Do this: Render the material below as a two-column CSV with the header row request,answer and one row for each request. Put its text and its answer each in one quoted field with line breaks turned into spaces, and leave the pictures out.
-------------------------
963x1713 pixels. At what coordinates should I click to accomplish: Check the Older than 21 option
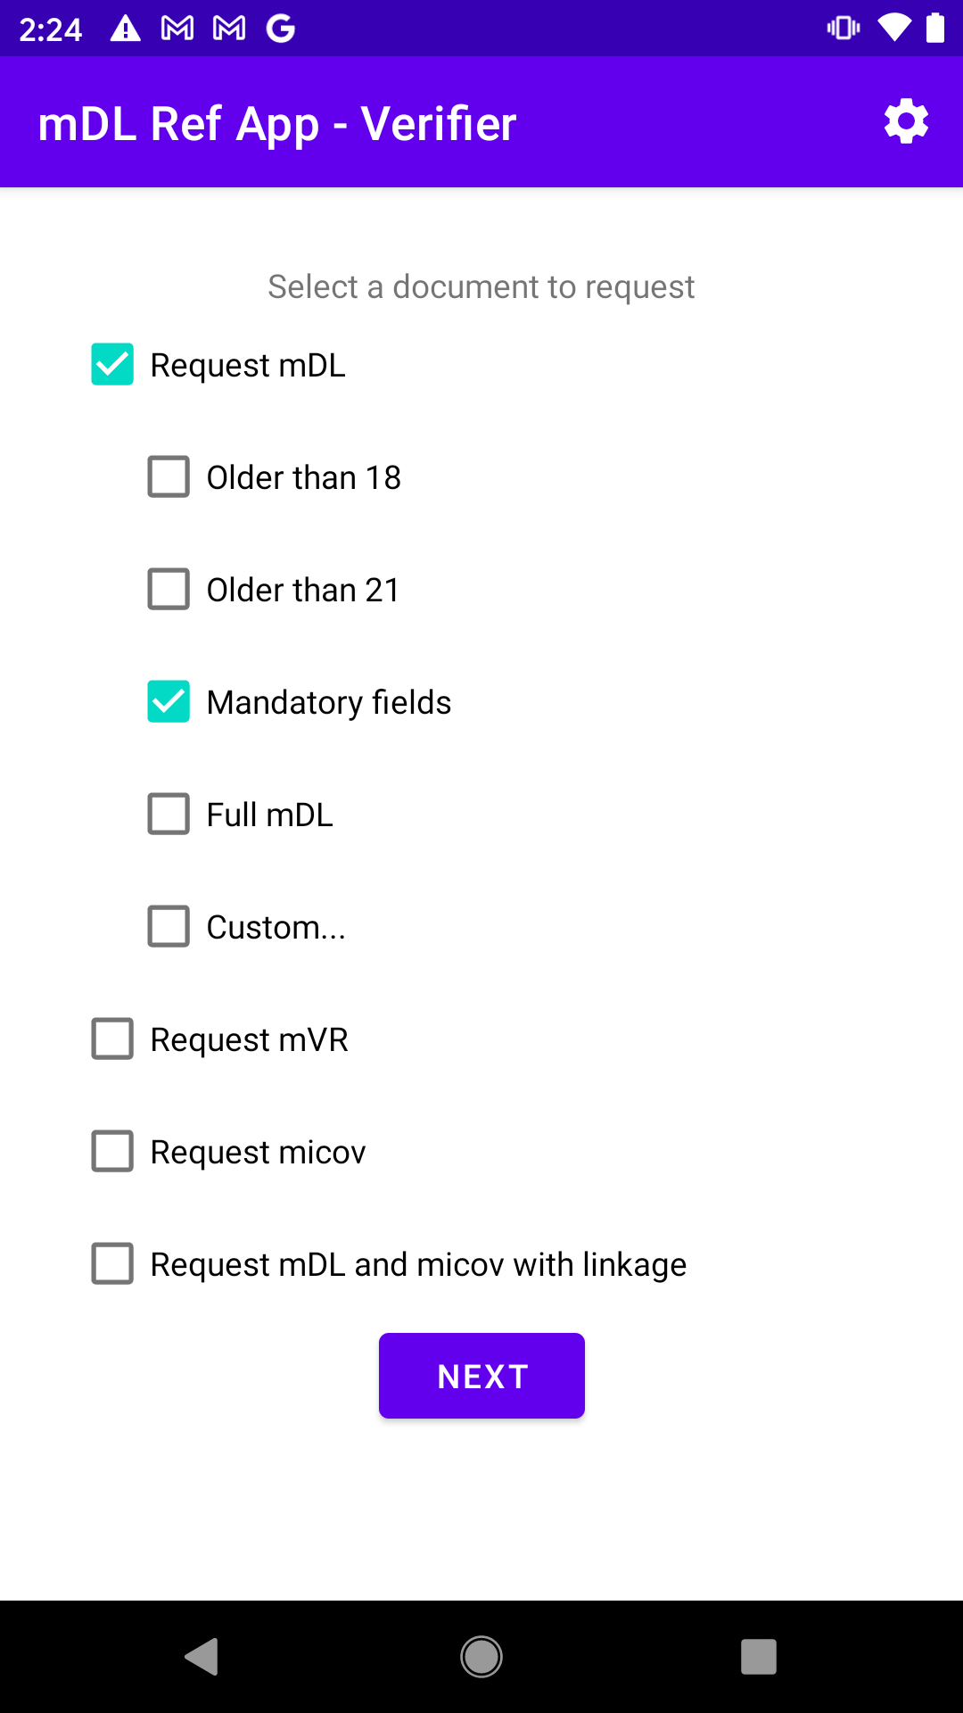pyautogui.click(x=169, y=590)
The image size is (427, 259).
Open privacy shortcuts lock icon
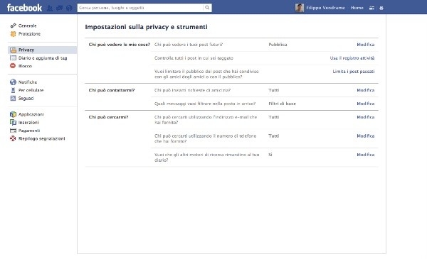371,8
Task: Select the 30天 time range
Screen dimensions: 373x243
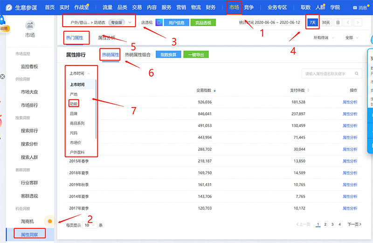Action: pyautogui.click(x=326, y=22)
-------------------------
Result of this task:
request,answer
"963x1713 pixels. At what coordinates should I click to accomplish: Check the Older than 21 option","pyautogui.click(x=169, y=590)"
"The image size is (427, 259). Open privacy shortcuts lock icon","371,8"
"Task: Select the 30天 time range Screen dimensions: 373x243","Action: pyautogui.click(x=326, y=22)"